Reading text:
::::::::

A few weeks ago, I visited an old friend and we watched the Eagles-Giants game together. The Giants played well and came away with a surprising victory on the road in Lincoln Financial Field. I see this guy once a year; he’s the last person I know in the town I lived in from age ten until I went away to college.
After the game, I took the long way back through town to Route 80 East, so that I might drive past the house I grew up in. The house is on a remote street in an area of densely wooded hills above the lake that gives the town its name. The short street, called a “trail,” like all the roads around it, isn’t a thoroughfare to anywhere else. If you’re driving on it, you’re visiting someone or something on the street. I drove slowly up a steep incline, saw the old house at the top, and saw, too, that the people next door were having a garage sale. This gave me an excuse to pull into my family’s former driveway, look up at the house for a moment, then back out and ease the car up to the house next door. I killed the engine and got out.

::::::::

Given material:
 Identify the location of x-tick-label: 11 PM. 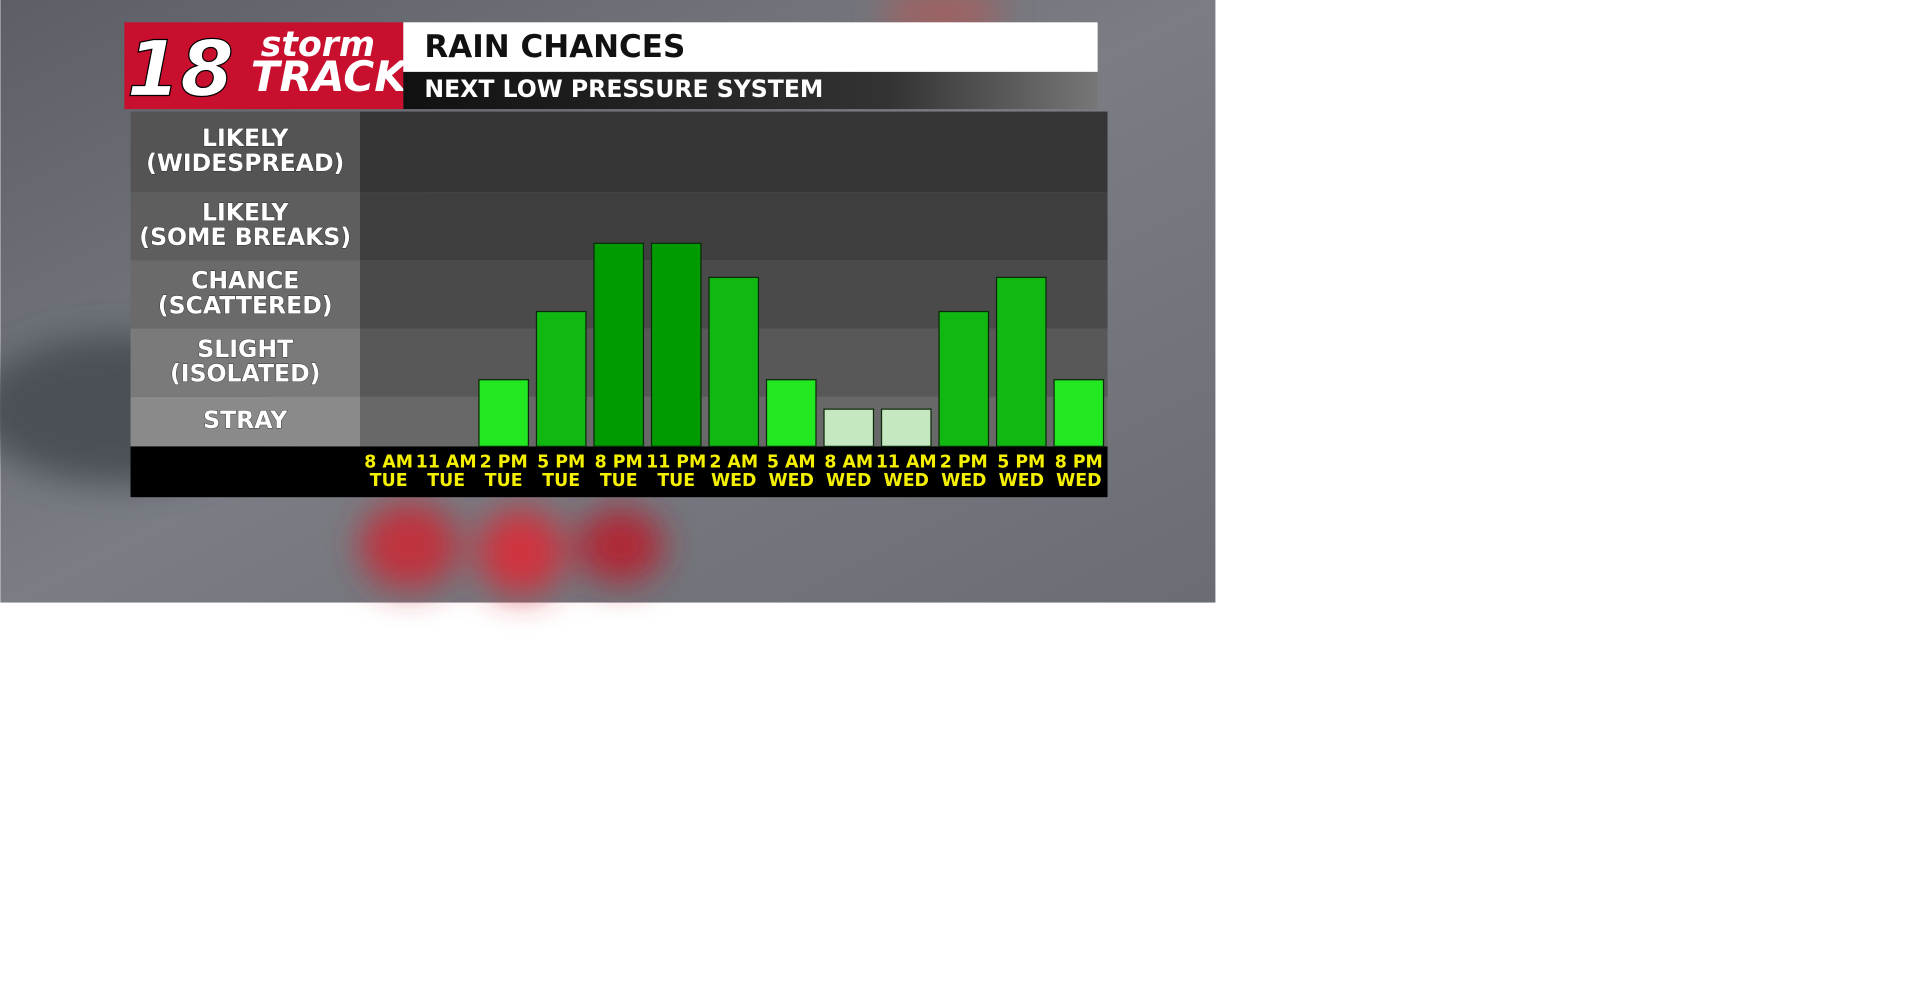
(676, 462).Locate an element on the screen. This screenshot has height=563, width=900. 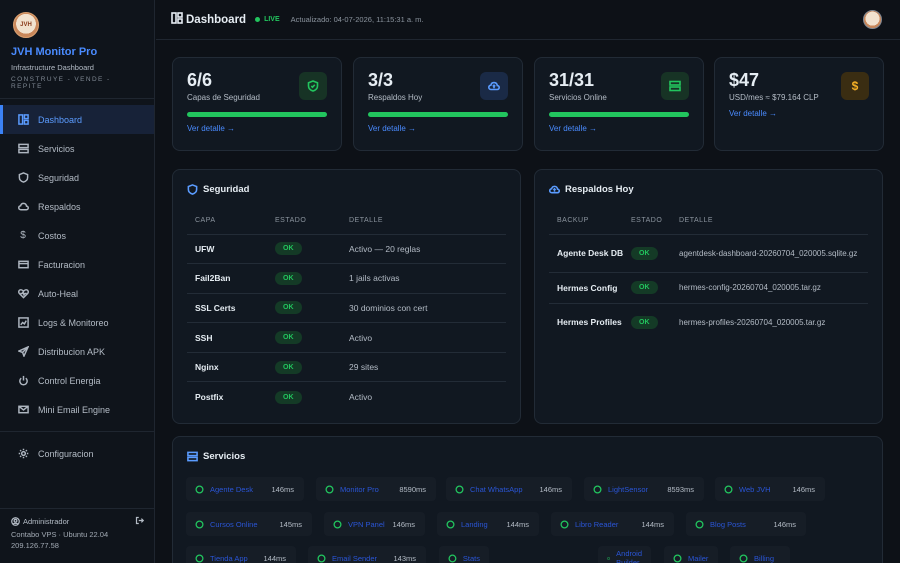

::::::::

Action item: In the reading text above, why did the narrator take the long way back through town after the game? Answer in one to three sentences.

Task solution: The narrator took the long way back through town to Route 80 East in order to drive past the house the narrator grew up in.